▶ Input material:
>>>>>
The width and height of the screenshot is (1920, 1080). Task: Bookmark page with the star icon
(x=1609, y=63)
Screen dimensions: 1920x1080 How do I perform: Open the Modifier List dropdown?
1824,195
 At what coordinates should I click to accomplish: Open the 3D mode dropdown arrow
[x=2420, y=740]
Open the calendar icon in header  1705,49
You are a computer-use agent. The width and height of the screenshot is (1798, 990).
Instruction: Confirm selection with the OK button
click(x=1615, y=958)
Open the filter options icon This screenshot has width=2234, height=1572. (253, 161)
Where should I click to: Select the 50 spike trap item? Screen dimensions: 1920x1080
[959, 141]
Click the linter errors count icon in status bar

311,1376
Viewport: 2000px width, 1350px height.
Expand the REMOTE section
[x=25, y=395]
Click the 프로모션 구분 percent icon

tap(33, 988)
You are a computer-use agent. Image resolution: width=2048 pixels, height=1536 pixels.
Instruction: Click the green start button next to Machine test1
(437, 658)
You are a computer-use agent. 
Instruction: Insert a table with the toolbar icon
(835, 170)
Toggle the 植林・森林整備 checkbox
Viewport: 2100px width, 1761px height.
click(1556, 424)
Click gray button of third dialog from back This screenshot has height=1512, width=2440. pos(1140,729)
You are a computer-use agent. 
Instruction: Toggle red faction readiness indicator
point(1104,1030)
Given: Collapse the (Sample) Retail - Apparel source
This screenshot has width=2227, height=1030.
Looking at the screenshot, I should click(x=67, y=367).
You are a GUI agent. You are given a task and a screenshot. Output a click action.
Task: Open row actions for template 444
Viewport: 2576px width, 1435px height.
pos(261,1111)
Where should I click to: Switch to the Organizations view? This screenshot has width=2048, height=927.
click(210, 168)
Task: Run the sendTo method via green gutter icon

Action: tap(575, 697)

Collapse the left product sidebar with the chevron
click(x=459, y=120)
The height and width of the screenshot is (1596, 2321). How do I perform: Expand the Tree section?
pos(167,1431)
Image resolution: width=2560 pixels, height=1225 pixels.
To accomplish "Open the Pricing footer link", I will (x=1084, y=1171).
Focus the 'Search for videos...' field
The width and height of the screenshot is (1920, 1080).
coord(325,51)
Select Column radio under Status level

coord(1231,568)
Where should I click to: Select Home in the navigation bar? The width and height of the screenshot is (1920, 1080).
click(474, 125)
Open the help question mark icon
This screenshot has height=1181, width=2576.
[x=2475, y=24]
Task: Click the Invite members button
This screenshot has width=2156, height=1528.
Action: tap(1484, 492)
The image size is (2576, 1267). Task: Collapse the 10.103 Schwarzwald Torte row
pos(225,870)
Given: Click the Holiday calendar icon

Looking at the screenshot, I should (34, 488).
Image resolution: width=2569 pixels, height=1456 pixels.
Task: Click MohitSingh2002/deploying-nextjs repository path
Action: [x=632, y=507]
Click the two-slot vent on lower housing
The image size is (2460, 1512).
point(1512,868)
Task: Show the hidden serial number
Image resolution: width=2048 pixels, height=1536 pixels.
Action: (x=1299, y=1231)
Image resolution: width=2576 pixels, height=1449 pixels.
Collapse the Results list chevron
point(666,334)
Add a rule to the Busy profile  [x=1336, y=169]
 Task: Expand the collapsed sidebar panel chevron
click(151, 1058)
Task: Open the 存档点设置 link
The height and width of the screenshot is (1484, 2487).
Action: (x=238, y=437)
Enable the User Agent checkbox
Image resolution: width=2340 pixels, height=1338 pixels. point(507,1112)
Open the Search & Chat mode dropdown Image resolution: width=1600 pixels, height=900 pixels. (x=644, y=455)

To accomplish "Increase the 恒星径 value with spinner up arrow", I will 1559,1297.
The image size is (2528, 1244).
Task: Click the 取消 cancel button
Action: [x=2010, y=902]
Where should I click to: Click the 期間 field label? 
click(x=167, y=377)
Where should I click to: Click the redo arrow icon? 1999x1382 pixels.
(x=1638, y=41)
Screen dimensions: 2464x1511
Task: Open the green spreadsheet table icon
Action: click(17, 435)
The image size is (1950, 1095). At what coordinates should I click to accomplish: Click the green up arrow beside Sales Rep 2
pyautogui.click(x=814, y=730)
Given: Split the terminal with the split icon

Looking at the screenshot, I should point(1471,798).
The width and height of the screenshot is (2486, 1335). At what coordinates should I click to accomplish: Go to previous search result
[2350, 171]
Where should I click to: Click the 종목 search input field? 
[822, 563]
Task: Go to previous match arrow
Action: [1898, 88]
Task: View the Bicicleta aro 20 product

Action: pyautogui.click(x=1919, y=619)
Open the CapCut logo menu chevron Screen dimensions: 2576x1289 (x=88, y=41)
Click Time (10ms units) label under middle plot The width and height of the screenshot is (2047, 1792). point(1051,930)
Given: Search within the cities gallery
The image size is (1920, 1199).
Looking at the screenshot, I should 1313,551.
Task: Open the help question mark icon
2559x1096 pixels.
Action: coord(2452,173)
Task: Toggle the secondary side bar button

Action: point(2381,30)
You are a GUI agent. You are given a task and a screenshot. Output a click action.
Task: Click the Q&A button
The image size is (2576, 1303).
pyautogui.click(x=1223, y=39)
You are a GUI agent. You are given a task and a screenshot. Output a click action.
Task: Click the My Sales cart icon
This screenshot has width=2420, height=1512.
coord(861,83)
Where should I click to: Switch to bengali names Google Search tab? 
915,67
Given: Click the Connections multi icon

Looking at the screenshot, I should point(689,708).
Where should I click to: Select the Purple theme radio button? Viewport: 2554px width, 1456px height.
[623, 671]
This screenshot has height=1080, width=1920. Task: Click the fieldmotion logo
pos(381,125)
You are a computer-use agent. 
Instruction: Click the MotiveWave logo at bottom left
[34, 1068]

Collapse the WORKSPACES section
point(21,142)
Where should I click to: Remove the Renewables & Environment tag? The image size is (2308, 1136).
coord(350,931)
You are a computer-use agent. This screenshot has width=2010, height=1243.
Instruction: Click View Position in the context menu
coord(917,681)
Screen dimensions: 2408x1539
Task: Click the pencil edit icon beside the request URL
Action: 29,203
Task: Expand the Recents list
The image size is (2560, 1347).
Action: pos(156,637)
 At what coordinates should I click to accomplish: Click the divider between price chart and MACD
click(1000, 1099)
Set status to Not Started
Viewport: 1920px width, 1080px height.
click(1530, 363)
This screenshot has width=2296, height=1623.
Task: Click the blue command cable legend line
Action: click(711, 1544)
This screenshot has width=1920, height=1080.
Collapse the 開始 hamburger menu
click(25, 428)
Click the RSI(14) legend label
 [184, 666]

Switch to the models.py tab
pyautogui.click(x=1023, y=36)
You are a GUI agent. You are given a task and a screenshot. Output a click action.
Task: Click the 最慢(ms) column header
<<<<<
▶ Exercise directions: Every line above that holds the string "help" should be returned.

▶ Written response:
Open the help question mark icon
Task: Open the help question mark icon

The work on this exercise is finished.